The most interesting of scientific discoveries are sometimes hidden in the most obscure of places. In this case an open access journal that I’d never heard of before, and a discussion from the authors that is close but no cigar.
The authors report of a 39-year-old woman who presented with a demyelinating brain lesion, but on further search was found to also have a thymoma (a thyroid cancer). The most interesting finding was that the tumorous cells also contained myelin basic protein that can only be found in the brain (see Figure below).
In my opinion this case is supportive evidence that in some instance demyelinating disease can be a paraneoplastic disorder. Paraneoplastic disorders are remote effects of certain malignancies that affect the nervous system, triggered by an autoimmune response to cancer elsewhere in the body.

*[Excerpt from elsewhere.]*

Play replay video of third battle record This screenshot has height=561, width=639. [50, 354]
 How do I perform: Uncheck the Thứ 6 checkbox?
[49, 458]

Myelin basic protein expression in thymoma after methylprednisolone administration for multiple sclerosis
The relationship between thymic epithelial tumour and demyelinating disease (DD) is unknown and surgical resection has not been optimized. A 39-year-old woman was administrated methylprednisolone for newly diagnosed multiple sclerosis. A thymic tumour was found in the antero-superior mediastinum via computed tomography of the chest. Video-assisted thoracoscopic thymectomy was performed. Histologically, the tumour was diagnosed as Type AB thymoma. Immunohistochemical staining showed positive myelin basic protein (MBP) in the cytosol of spindle cells in the tumour specimen. Germinal centres or lymphocytes infiltration were not noted. Ectopic MBP presentation in thymoma might be correlated with DD.